GIVEN INFORMATION:
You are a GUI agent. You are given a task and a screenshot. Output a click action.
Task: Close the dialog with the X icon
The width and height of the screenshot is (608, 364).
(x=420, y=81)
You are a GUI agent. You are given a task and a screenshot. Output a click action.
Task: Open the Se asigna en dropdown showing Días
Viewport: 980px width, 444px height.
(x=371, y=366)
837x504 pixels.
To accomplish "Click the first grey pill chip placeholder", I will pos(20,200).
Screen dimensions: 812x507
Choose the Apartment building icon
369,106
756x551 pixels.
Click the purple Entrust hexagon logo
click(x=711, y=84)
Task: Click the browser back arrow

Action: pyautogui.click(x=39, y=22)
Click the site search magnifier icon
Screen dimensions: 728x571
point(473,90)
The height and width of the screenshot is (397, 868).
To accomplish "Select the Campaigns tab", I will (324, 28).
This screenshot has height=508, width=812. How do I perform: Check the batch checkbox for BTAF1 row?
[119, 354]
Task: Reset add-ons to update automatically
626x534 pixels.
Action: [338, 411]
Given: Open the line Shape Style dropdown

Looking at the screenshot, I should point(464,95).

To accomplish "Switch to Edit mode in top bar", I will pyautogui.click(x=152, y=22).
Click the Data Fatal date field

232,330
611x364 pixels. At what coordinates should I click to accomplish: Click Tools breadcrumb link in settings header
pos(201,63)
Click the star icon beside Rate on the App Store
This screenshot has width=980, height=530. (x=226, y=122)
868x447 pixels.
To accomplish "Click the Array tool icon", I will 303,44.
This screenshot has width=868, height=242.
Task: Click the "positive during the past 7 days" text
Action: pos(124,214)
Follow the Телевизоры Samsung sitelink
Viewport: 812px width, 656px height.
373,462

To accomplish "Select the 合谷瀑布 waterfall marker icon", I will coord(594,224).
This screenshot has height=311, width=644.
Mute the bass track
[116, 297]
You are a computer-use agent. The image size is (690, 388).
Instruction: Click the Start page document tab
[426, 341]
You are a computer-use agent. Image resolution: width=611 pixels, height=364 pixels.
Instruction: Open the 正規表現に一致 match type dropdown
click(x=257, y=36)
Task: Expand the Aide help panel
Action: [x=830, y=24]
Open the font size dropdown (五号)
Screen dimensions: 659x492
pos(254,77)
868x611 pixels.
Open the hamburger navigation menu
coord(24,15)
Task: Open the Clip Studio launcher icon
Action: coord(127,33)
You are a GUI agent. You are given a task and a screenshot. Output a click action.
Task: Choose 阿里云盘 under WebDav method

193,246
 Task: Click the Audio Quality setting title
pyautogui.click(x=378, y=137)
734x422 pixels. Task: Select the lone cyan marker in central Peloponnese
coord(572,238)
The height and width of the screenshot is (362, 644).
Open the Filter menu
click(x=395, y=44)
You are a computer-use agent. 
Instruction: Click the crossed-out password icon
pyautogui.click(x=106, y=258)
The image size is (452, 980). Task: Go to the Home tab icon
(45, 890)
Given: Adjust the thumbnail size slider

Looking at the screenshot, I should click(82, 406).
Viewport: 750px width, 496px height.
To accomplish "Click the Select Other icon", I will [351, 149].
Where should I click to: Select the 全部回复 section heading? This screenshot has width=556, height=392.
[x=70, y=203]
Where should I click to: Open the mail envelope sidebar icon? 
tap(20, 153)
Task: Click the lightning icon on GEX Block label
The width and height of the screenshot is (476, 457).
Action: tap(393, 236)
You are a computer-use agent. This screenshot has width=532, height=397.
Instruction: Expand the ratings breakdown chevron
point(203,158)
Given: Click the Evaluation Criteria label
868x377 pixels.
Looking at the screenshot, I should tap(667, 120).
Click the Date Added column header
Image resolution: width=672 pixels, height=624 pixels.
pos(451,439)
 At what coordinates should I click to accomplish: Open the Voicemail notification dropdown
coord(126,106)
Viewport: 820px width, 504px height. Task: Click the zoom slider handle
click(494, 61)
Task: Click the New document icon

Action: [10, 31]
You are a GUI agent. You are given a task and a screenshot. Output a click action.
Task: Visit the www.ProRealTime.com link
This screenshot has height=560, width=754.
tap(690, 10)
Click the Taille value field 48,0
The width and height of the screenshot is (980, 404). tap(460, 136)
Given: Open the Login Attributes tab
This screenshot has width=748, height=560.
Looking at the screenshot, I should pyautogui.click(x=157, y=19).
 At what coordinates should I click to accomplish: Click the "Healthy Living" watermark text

WHAT IS NEEDED: When you answer, return each line of the material exactly as it was written.

SOLVED PROBLEM:
You are a GUI agent. You are given a task and a screenshot. Output a click action.
Task: Close the dialog with the X icon
The width and height of the screenshot is (608, 364).
(x=420, y=81)
You are a GUI agent. You are given a task and a screenshot. Output a click action.
Task: Open the Se asigna en dropdown showing Días
Viewport: 980px width, 444px height.
(x=371, y=366)
837x504 pixels.
To accomplish "Click the first grey pill chip placeholder", I will pos(20,200).
Screen dimensions: 812x507
Choose the Apartment building icon
369,106
756x551 pixels.
Click the purple Entrust hexagon logo
click(x=711, y=84)
Task: Click the browser back arrow

Action: pyautogui.click(x=39, y=22)
Click the site search magnifier icon
Screen dimensions: 728x571
point(473,90)
The height and width of the screenshot is (397, 868).
To accomplish "Select the Campaigns tab", I will (324, 28).
This screenshot has height=508, width=812. How do I perform: Check the batch checkbox for BTAF1 row?
[119, 354]
Task: Reset add-ons to update automatically
626x534 pixels.
Action: [338, 411]
Given: Open the line Shape Style dropdown

Looking at the screenshot, I should point(464,95).

To accomplish "Switch to Edit mode in top bar", I will pyautogui.click(x=152, y=22).
Click the Data Fatal date field

232,330
611x364 pixels. At what coordinates should I click to accomplish: Click Tools breadcrumb link in settings header
pos(201,63)
Click the star icon beside Rate on the App Store
This screenshot has width=980, height=530. (x=226, y=122)
868x447 pixels.
To accomplish "Click the Array tool icon", I will 303,44.
This screenshot has width=868, height=242.
Task: Click the "positive during the past 7 days" text
Action: pos(124,214)
Follow the Телевизоры Samsung sitelink
Viewport: 812px width, 656px height.
373,462

To accomplish "Select the 合谷瀑布 waterfall marker icon", I will coord(594,224).
This screenshot has height=311, width=644.
Mute the bass track
[116, 297]
You are a computer-use agent. The image size is (690, 388).
Instruction: Click the Start page document tab
[426, 341]
You are a computer-use agent. Image resolution: width=611 pixels, height=364 pixels.
Instruction: Open the 正規表現に一致 match type dropdown
click(x=257, y=36)
Task: Expand the Aide help panel
Action: [x=830, y=24]
Open the font size dropdown (五号)
Screen dimensions: 659x492
pos(254,77)
868x611 pixels.
Open the hamburger navigation menu
coord(24,15)
Task: Open the Clip Studio launcher icon
Action: coord(127,33)
You are a GUI agent. You are given a task and a screenshot. Output a click action.
Task: Choose 阿里云盘 under WebDav method

193,246
 Task: Click the Audio Quality setting title
pyautogui.click(x=378, y=137)
734x422 pixels. Task: Select the lone cyan marker in central Peloponnese
coord(572,238)
The height and width of the screenshot is (362, 644).
Open the Filter menu
click(x=395, y=44)
You are a computer-use agent. 
Instruction: Click the crossed-out password icon
pyautogui.click(x=106, y=258)
The image size is (452, 980). Task: Go to the Home tab icon
(45, 890)
Given: Adjust the thumbnail size slider

Looking at the screenshot, I should click(82, 406).
Viewport: 750px width, 496px height.
To accomplish "Click the Select Other icon", I will [351, 149].
Where should I click to: Select the 全部回复 section heading? This screenshot has width=556, height=392.
[x=70, y=203]
Where should I click to: Open the mail envelope sidebar icon? 
tap(20, 153)
Task: Click the lightning icon on GEX Block label
The width and height of the screenshot is (476, 457).
Action: tap(393, 236)
You are a computer-use agent. This screenshot has width=532, height=397.
Instruction: Expand the ratings breakdown chevron
point(203,158)
Given: Click the Evaluation Criteria label
868x377 pixels.
Looking at the screenshot, I should tap(667, 120).
Click the Date Added column header
Image resolution: width=672 pixels, height=624 pixels.
pos(451,439)
 At what coordinates should I click to accomplish: Open the Voicemail notification dropdown
coord(126,106)
Viewport: 820px width, 504px height. Task: Click the zoom slider handle
click(494, 61)
Task: Click the New document icon

Action: [10, 31]
You are a GUI agent. You are given a task and a screenshot. Output a click action.
Task: Visit the www.ProRealTime.com link
This screenshot has height=560, width=754.
tap(690, 10)
Click the Taille value field 48,0
The width and height of the screenshot is (980, 404). tap(460, 136)
Given: Open the Login Attributes tab
This screenshot has width=748, height=560.
Looking at the screenshot, I should pyautogui.click(x=157, y=19).
 At what coordinates should I click to accomplish: Click the "Healthy Living" watermark text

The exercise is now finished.